A tout ceci on doit ajouter le maintien de la taxe foncière horizontale calculée par mettre carré. Cette taxe frappe durement les salarié.e.s, chômeurs/ses et pensionné.e.s qui sont propriétaires de leur première habitation. Son imposition a détruit des vastes couches sociales jusqu’aux classes moyens et a été une des raisons clef de l’affaiblissement électoral de la droite conservatrice censée protéger les « petits propriétaires ». Son abolition et son remplacement par une taxe sur les grandes propriétés immobilières avait une place d’honneur dans le programme et le discours pré-électoral de Syriza. Mais en étant une des taxes qui, malgré les efforts pour une désobéissance civile, amènent du cash frais dans les caisses de l’Etat, le gouvernement a cédé aux pressions pour la maintenir.

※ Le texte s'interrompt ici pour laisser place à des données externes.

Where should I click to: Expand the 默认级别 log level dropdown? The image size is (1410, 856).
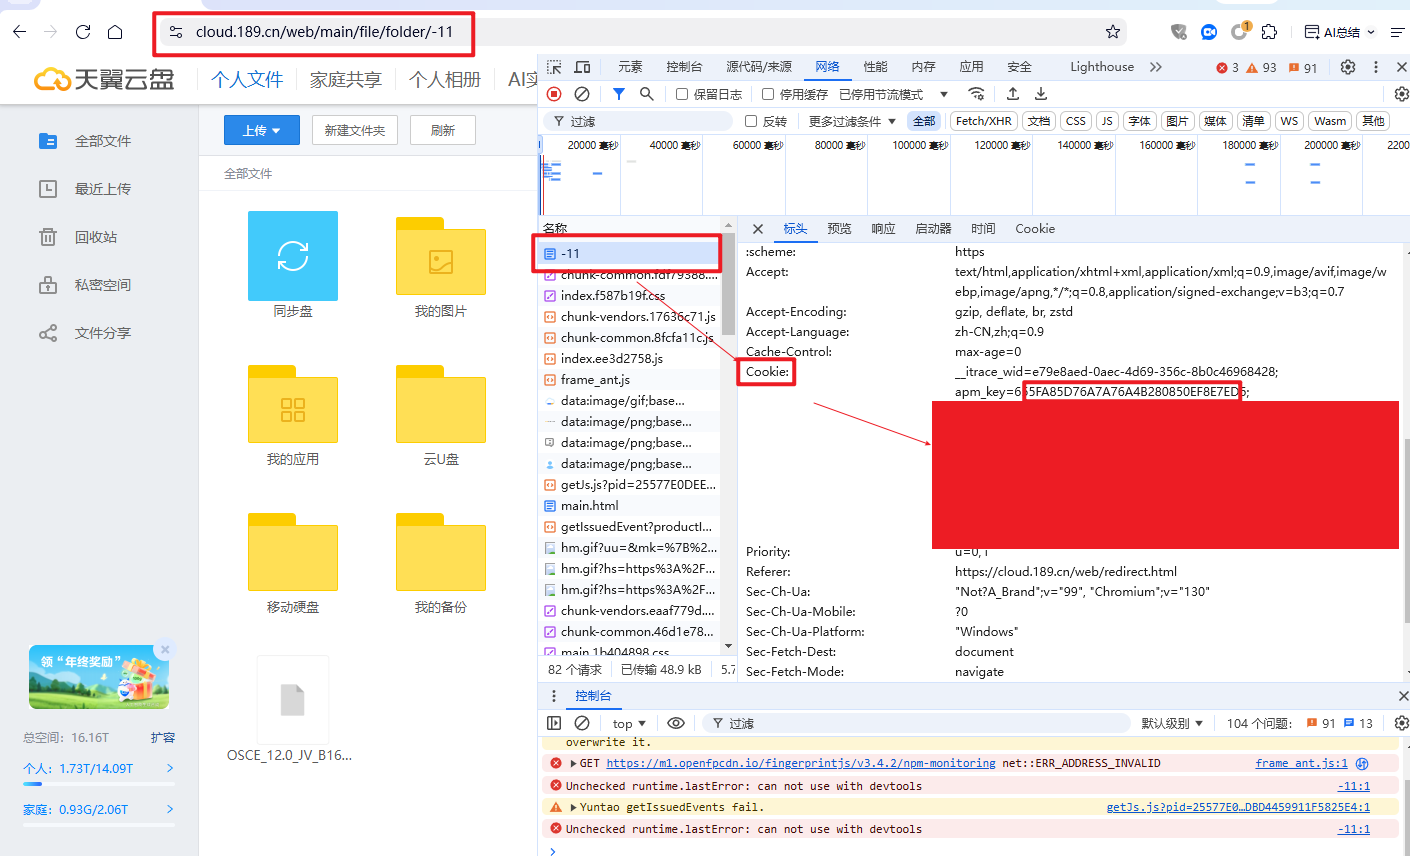[x=1172, y=723]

La proposition du gouvernement grec a inclu aussi le « remplacement » – on ne sait pas par quoi et couvert par quelle ligne budgétaire – du supplément de pensions pour les pensionnés les plus pauvres (en-dessous de 300 €) d’ici à 2020. L’UE n’accepte pas cette proposition et demande que ça soit supprimé jusqu’en 2017.
L’UE pousse depuis longtemps pour l’euthanasie des pensions supplémentaires en voulant les conditionner d’une clause de « viabilité ». Le gouvernement a prévu leur financement entre autre par les privatisations et leur maintien car beaucoup de salariés mais aussi des indépendants en dépendent. L’UE demande aujourd’hui des mesures d’effet équivalent pour récompenser cette décision.
Sauf la réduction du budget militaire par 200 millions, le gouvernement grec a proposé que le reste des 3,7 milliards de sa proposition soient encaissés par des nouvelles taxes sur le capital. L’UE exige la limitation de l’augmentation de la taxe de société proposée par le gouvernement. Elle n’accepte pas non plus les taxes sur les réseaux 4G et 5G et sur les machines à sous. Elle demande une contribution de 6% au lieu de 5% que propose le gouvernement pour l’assurance maladie des pensionnés et insiste sur l’augmentation de la taxation pour les agriculteurs et la réduction du subside pour le chauffage des foyers pauvres. L’UE veut que presque la totalité du fardeau du nouveau programme d’austérité soit porté par les classes populaires. Elle manifeste ainsi son caractère farouchement antisocial.
Ce vendredi 26 juin, le gouvernement grec a déposé une nouvelle proposition de compromis dans laquelle il accepte une imposition des sociétés de 28%. Il accélère aussi le « replacement » du supplément de pension pour les plus pauvres de 2020 à 2018. Il continue à ne pas accepter une TVA de 23% pour tout le secteur Horeca, mais a accepté une augmentation de 6 à 13% pour les hôtels.
Un potentiel accord débouché de ce cadre ne pourrait conduire qu’à une politique d’austérité très dure qui exclut la prise des mesures inverses qui sont nécessaires pour mettre fin au désastre social en Grèce. L’expérience de cette négociation indique clairement qu’on ne peut pas rompre avec l’austérité, si on ne rompt pas aussi avec les institutions européennes comme créanciers et comme hauts tuteurs de la politique économique.